The Elon Musk Interview. Aeon Magazine talks with Elon Musk about space exploration and pushing humanity in to a multi-planetary future.

Motivation Has Pit Stains. Dan and Merlin talk about how motivation plays out at work. Interesting anecdotes throughout. Also a good distinction drawn by Merlin between motivation and inspiration; the words are not interchangeable.

The Internet Rainforest. Great podcast episode from Ben Thompson and James Allworth about the changing economy. I dig the discussion about the individual autonomy this all provides for.

Scenes from the New American Dustbowl. Long feature story from Matter on the historic drought plaguing California. It’s well-written and tells a solid narrative story about the Central Valley.

Mastering the Machine and The Billion-Dollar Aphorisms of Ray Dalio.
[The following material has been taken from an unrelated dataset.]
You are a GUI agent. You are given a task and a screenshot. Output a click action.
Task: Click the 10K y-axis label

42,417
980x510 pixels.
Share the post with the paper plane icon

Two articles from a while back that take a look inside Bridgewater Associates, a Connecticut-based hedge fund known for its aggressively transparent and honest company culture. via Matt.
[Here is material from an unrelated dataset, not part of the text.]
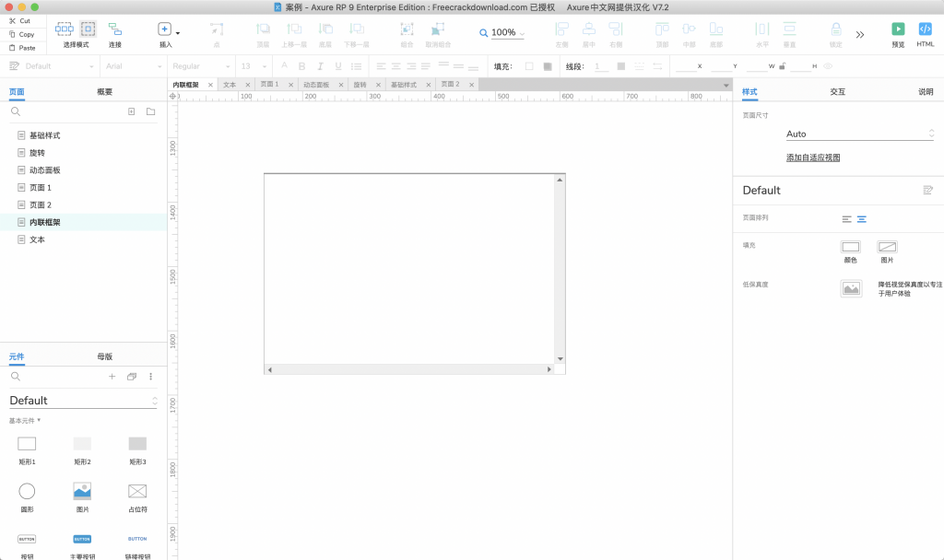
Task: Click the 颜色 fill color swatch
Action: (x=851, y=247)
Apple Watch. Gruber’s entire Apple Watch post is worth reading. Toward the bottom there’s a bullet point that really stood out to me:

Rather, I think Apple Watch is the first product from an Apple that has outgrown the computer industry. Rather than settle for making computing devices, they are now using computing technology to make anything and everything where computing technology — particularly miniature technology — can revolutionize existing industries.
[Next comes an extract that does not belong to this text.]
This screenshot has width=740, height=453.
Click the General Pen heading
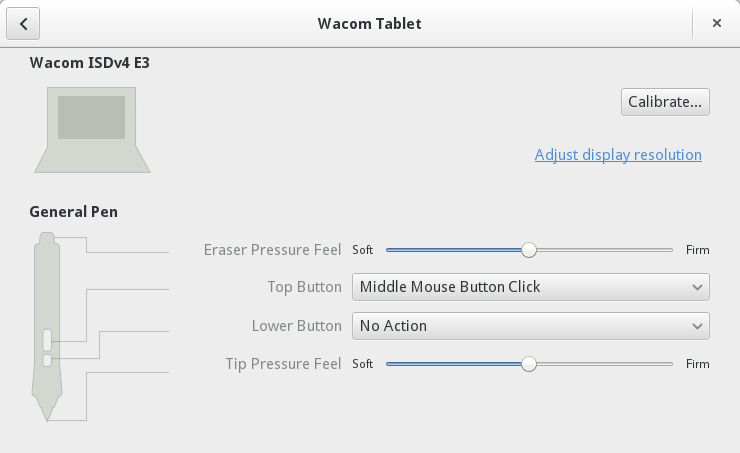tap(74, 212)

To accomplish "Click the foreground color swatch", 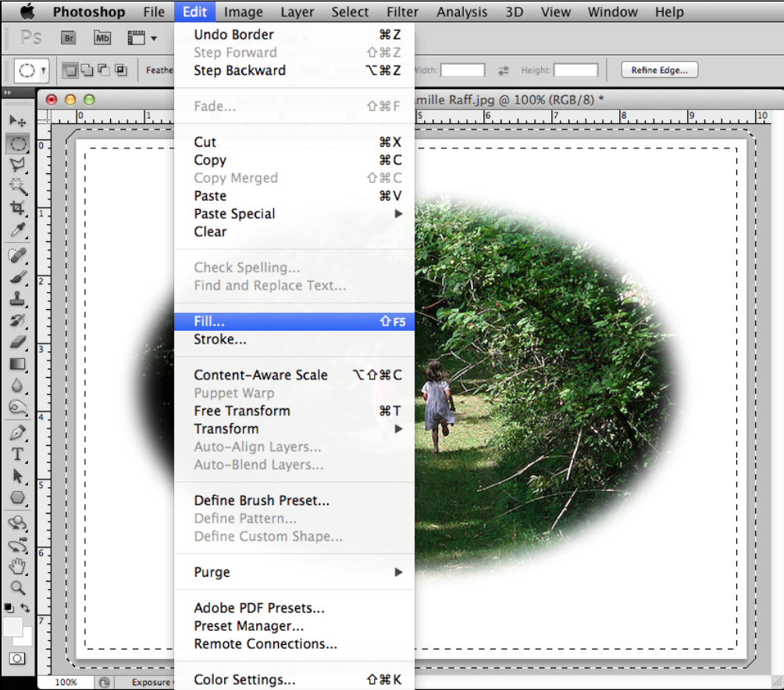I will [12, 627].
How to Hire and Build a Remote Team. Zapier’s co-founder writes about how they interview, trial, and hire people. There are a lot of commonalities with how we approach things at Automattic.

Not for Teacher. Solid review of Dana Goldstein’s new book The Teacher Wars. It’s interesting to think about what a fundamentally different educational system would look like.

Hypertext as an agent of change:

But the technology we build inherits the social and political systems of the world we inhabit: it is not a pristine, perfect, clear-eyed utopia. It is as messy, sexist, racist, and fucked up as we are.

Whitman College and the Decline of Economic Diversity. Some interesting data showing the impact of Whitman’s shift from need-blind admissions to need-sensitive. It appears my years at Whitman, 2006 through 2010, came right at the tail end of their well-funded aid programs. I know without the tens of thousands of dollars Whitman granted me there’s no way I feasibly could have attended.